The 131st Annual Meeting (November 15-19, 2003) of APHA

4124.0: Tuesday, November 18, 2003 - Board 8

Abstract #66974

Visit-ability: Advocating this public health goal through improved building codes

Jake Pauls, CPE, Consulting Services in Building Use and Safety, 12507 Winexburg Manor Drive, Suite 201, Silver Spring, MD 20906, (301) 933-5275, bldguse@aol.com

Visit-ability (also VisitAbility and Visitability) “is an affordable, sustainable and inclusive design approach for integrating basic accessibility features into all newly built homes and housing.” Rather than full accessibility, it includes an accessible route or “zero step” entry into the home, 32-inch clear-width doorways and one accessible bathroom. The focus of a growing social movement—for community accessibility, it was directed initially to subsidized housing.
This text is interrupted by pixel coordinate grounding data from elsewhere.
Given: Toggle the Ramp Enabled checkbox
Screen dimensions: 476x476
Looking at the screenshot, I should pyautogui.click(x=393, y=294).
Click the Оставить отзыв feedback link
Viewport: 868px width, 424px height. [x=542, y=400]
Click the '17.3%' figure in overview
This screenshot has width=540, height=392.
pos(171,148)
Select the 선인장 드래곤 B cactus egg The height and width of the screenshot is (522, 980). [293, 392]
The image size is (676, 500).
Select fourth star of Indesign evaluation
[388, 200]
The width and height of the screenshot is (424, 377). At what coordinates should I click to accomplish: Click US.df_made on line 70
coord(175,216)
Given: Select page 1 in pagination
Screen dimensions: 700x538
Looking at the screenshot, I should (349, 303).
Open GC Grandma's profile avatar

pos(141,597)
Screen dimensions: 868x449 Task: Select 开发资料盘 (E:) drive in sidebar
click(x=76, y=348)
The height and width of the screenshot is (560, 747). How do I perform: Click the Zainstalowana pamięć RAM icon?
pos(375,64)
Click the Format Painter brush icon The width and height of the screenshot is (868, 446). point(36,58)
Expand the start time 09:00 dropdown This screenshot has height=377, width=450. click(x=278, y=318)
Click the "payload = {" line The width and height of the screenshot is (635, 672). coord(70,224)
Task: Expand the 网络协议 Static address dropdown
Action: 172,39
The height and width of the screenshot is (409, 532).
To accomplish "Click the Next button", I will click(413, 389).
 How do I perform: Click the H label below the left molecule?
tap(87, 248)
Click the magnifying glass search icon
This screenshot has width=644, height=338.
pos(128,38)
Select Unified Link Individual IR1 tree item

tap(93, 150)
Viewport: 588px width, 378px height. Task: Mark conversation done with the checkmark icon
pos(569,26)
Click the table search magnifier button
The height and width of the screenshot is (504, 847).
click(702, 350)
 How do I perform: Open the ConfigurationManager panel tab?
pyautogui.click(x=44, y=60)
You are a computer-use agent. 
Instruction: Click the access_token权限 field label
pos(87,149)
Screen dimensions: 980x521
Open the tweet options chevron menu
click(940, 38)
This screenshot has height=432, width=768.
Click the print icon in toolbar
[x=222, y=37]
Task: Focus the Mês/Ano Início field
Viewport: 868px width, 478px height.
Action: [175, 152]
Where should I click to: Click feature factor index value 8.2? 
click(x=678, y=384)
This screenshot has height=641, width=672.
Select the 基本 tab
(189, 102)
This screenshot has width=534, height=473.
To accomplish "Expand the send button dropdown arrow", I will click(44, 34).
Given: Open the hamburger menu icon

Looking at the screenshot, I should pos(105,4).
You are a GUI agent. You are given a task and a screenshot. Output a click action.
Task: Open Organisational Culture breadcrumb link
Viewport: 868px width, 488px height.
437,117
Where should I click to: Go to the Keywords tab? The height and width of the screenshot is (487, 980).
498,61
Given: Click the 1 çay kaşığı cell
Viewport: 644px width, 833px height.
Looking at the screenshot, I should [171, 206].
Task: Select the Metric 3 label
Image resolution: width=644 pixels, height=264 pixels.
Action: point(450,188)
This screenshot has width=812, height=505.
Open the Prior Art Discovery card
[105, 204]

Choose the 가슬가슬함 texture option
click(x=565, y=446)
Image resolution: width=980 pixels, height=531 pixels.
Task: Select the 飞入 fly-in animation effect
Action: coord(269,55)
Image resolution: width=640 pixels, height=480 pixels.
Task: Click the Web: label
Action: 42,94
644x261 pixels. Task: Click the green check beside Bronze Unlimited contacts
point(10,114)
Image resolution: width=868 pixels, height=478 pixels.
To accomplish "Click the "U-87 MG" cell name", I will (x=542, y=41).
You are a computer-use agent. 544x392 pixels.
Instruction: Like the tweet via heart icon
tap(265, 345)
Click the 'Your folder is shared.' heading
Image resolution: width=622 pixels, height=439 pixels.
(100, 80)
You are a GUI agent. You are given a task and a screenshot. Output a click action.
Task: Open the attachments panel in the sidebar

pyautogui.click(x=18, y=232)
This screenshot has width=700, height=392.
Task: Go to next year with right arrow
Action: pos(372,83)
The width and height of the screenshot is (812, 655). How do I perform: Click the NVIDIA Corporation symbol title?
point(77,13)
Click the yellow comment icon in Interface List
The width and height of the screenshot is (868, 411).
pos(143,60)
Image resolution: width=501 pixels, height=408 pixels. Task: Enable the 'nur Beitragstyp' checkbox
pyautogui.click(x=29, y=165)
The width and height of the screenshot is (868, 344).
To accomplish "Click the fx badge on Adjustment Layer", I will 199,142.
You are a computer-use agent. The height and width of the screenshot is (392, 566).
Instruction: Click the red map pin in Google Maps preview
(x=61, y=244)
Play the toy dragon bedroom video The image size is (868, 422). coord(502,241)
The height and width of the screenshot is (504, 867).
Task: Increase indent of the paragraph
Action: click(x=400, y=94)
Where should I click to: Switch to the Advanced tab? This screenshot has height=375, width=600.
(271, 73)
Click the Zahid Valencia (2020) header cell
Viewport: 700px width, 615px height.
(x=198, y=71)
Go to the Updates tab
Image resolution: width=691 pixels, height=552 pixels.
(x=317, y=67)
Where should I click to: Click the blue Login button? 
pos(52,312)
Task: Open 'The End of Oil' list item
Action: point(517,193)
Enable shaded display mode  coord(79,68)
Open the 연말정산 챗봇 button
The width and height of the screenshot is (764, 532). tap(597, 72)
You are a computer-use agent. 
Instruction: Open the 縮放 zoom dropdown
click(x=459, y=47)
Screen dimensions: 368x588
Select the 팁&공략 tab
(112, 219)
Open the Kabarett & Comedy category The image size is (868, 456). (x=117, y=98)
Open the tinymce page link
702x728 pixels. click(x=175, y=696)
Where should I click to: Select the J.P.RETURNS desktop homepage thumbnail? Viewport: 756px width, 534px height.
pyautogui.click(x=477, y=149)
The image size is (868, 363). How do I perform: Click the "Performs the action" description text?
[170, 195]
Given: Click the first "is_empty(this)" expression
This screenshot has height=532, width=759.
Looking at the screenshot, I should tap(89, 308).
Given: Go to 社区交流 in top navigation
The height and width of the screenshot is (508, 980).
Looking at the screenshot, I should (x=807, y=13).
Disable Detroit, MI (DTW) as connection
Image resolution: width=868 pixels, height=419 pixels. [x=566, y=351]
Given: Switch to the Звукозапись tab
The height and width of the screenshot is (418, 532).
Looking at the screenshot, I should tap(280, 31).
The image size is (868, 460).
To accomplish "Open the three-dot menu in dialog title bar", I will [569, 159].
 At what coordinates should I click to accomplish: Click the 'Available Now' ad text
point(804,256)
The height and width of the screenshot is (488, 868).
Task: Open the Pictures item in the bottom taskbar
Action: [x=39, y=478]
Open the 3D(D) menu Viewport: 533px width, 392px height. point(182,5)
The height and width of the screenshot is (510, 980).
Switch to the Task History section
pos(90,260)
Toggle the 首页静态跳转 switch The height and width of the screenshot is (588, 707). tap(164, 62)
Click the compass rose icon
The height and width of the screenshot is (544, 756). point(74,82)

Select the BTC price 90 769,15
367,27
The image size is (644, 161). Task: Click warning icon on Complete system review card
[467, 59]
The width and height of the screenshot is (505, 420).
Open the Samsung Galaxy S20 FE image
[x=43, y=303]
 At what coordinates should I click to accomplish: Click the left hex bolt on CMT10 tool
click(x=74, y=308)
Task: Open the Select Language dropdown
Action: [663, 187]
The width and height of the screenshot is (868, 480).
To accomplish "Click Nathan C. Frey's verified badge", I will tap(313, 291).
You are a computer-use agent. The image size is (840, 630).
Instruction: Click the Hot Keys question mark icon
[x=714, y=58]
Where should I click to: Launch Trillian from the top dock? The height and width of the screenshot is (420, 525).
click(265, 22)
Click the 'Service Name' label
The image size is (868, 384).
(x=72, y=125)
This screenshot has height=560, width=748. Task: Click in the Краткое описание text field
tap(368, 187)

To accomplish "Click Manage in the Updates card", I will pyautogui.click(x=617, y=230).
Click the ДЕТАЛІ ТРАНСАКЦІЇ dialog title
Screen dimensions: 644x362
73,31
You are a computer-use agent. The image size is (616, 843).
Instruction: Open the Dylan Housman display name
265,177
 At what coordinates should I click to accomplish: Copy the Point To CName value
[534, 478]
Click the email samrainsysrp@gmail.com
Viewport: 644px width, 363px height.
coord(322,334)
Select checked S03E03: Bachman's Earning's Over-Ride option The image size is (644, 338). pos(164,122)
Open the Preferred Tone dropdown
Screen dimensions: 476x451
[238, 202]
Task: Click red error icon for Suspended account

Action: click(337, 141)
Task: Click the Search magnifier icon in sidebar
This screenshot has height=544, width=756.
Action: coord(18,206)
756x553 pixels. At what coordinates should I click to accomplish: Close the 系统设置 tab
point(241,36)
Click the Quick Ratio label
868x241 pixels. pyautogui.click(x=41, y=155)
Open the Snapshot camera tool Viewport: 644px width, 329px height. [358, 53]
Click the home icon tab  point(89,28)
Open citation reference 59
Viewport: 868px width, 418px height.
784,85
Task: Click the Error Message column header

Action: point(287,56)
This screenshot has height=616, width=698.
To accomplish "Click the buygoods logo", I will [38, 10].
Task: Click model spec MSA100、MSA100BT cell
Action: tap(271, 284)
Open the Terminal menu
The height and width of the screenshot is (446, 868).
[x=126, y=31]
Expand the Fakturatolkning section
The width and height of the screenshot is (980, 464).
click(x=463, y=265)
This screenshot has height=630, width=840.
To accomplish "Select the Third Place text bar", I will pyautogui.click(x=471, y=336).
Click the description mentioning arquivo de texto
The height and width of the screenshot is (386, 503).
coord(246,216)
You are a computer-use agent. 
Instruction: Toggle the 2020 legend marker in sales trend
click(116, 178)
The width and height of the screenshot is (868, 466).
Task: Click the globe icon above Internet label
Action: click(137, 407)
Recently addressed in proposed national legislation for federally supported new homes in the U.S. under the name, “The Inclusive Home Design Act,” it has been required since 1999 for all new homes in the U.K. Based on the basic public health principle of equity, the most difficult part of the visit-ability package—the “zero-step entry—should also be justified as an important injury-prevention measure currently required by national model building codes for all new buildings except dwellings. Mainstreaming this feature for dwellings was addressed in APHA 200019 as part of that policy’s treatment of universal design or inclusive design. Since 1999, efforts have been made to incorporate an important part of the “zero-step” entry—the elimination of a permitted step at an entrance/exit door—into the International Residential Code and the NFPA Building Construction and Safety Code, two competing model codes. Initial failure to achieve even this modest change in design requirements is not unusual. Advocacy lessons learned from these code-change efforts are generally instructive, especially for the DisAbility Forum and a few APHA sections.

Learning Objectives:

Keywords: Housing, Regulations

Presenting author's disclosure statement:
Organization/institution whose products or services will be discussed: Model codes, and code-development processes, of the International Code Council and the National Fire Protection Association
I do not have any significant financial interest/arrangement or affiliation with any organization/institution whose products or services are being discussed in this session.